- **AIM A**
Answer these questions about the Jets-Blues game report:
(i) What was the final score of St. Louis' win over Winnipeg?
(ii) How many penalty minutes came out of the line brawl?
(iii) Who was awarded a goal on a play where the puck never actually went in the net?
- **AIM B**
Swap "Winnipeg Jets" for "Jets" in a passage of the Jets-Blues game report, beginning at the words "Jasen Vinlove-USA TODAY" and stopping after "Chaos, mostly.".
- **AIM C**
Extend the Jets-Blues game report past its last sentence.

- **DOCUMENT EXCERPT**
****************************************

The Jets-Blues game in St. Louis on Monday ended with a line brawl and a changed final score after the fact.

Jasen Vinlove-USA TODAY Sports

The final minute of St. Louis' 3-1 win over the Winnipeg Jets on Monday night had a little bit of everything.

Chaos, mostly.

After David Backes was awarded a goal on a play where the puck never actually went in the net (the correct call, by the way), the game ended with a massive line brawl that also overshadowed the fact that the Blues were awarded what appeared to be a fourth goal when Chris Potter put the puck into an empty net just before the buzzer, only to have it later taken away and the NHL apparently decided to "change" the final score.

Neither team seemed to know what was going on.

And then...

Neither broadcast actually showed the puck going into the net because as Porter was apparently scoring with less than a second to play, the focus shifted to the other end of the ice where a line brawl was unfolding that resulted in 100 penalty minutes being handed out. As you can clearly hear on the Jets broadcast the announcers point out that the referee on the ice was signaling goal (Blues beat writer Jeremy Rutherford also pointed it out).

****************************************

- **GIVEN DATA**
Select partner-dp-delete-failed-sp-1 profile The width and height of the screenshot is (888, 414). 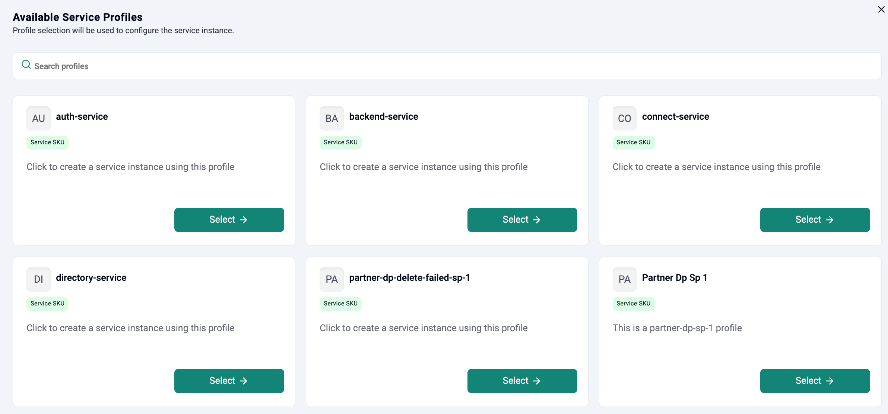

****************************************

- **REPLY A**
(i) 3-1
(ii) 100
(iii) David Backes

- **REPLY B**
Jasen Vinlove-USA TODAY Sports

The final minute of St. Louis' 3-1 win over the Jets on Monday night had a little bit of everything.

Chaos, mostly.

- **REPLY C**
The NHL has yet to offer an explanation for what exactly happened in the final seconds, but if you re-watch the clip of the brawl it sounds like there is a whistle being blown with around three seconds to play, just as the fight is starting. It seems likely that they determined the play had been blown dead at that point, thus negating the goal.

That still doesn't explain why the signaled goal in the first place and put it on the board.

For this particular game it doesn't really mean anything whether or not the Blues win 3-1 or 4-1. They won, they were the better team, and they completely shut the Jets offense down for 60 minutes. But the Jets are still in a fight for a playoff spot with several other teams, and even though it's not likely to come down to it, goal-differential is one of the NHL's tiebreakers. And because of that, the league owes it to everybody involved to at least explain why there was a goal awarded and then taken away after the fact.